Insurers, similarly, may feel boxed in by industry conformity. Some of this – like regulatory compliance – is integral and essential to how they function, but the ability to use technology to differentiate, rather than make your business conform with the rest of the market, should be considered much more seriously. In other blogs , I have applauded the Insurtech start-ups who are sparking some exciting new ideas, and I believe passionately that more established insurance businesses need to survey start-ups for inspiration and potential partnership.

Lindkvist’s call to the sector is to focus on creativity, rather than competition, if they want to grow. This means taking some bold steps:

Firstly, he recommends looking elsewhere and ignoring trends closest to home. In this respect, might not the insurance industry have learnt more from tracking the rise of Spotify and the growth of the experience economy to understand that the things customers value most are changing?

Secondly, take the equivalent of your first ever bungee jump from the highest point; or well, almost. Experimenting dangerously is something to be applauded, yet making failure acceptable is a real cultural challenge for any traditional business, including an insurance business. I know of several insurers who are recognising already the importance of managed trial and error as the only way to build and progress their business. Their solution is to run innovation labs, where experimentation is the driving force, and mistakes are analysed quickly for the lessons they can provide the next time around.

Thirdly, a point that I thought should really resonate for an industry with modern roots in seventeenth century London: be very, very patient. Lindkvist talked about how the most profound innovations are characterised by being misunderstood for many years before they are accepted, and then become more mainstream.
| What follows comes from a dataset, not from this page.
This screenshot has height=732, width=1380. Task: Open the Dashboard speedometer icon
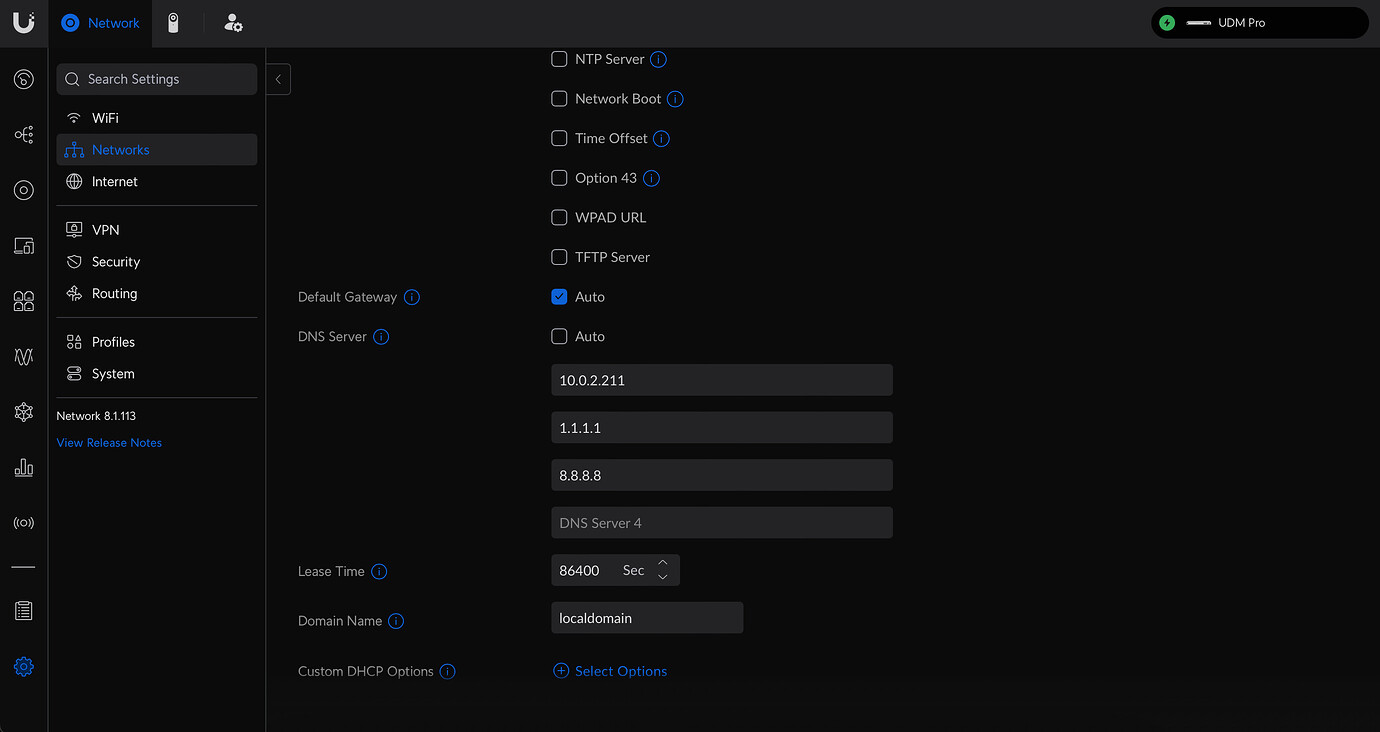coord(23,79)
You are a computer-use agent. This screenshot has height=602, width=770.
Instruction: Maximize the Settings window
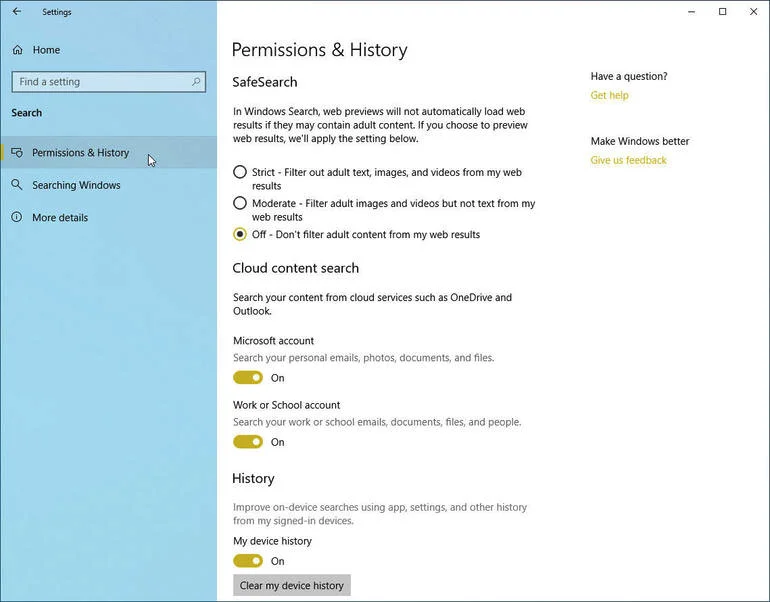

He cited the example of Nespresso and how the pod coffee system (all the rage today) was introduced some 30 years ago. In terms of financial services, it is instructive that 2017 is the 50th anniversary of the ATM, hole-in-the-wall cash machine, that has become truly ubiquitous only in the last 20 years. So, the most profound innovations being developed in those insurance innovation labs may well be those that are exciting, but have no defined market fit today. Perhaps we should consider this as the insurance industry equivalent of pure, rather than applied, scientific research.

While I am inspired by this creativity thesis, I do not think being creative and competitive need to be mutually exclusive. In fact, I feel they go hand in hand – creativity, if channelled correctly, can contribute to the ability to compete more effectively. As the pace of change accelerates, insurers cannot stop at merely aspiring to get closer to their customers, run more responsive personalised information systems, and leap forward into digital; they need to take the actions necessary to get there. Technology can drive creativity in this regard, resulting in an insurer’s ability to be both more competitive and creative, and thus achieve real differentiation. This creative-competitive blend is evidenced already, when you observe how major insurers are nurturing a healthy clutch of exciting, hugely innovative Insurtech start-ups  like  Hiscox (Neos), Admiral (Rightindem) and Allianz (Simplesurance).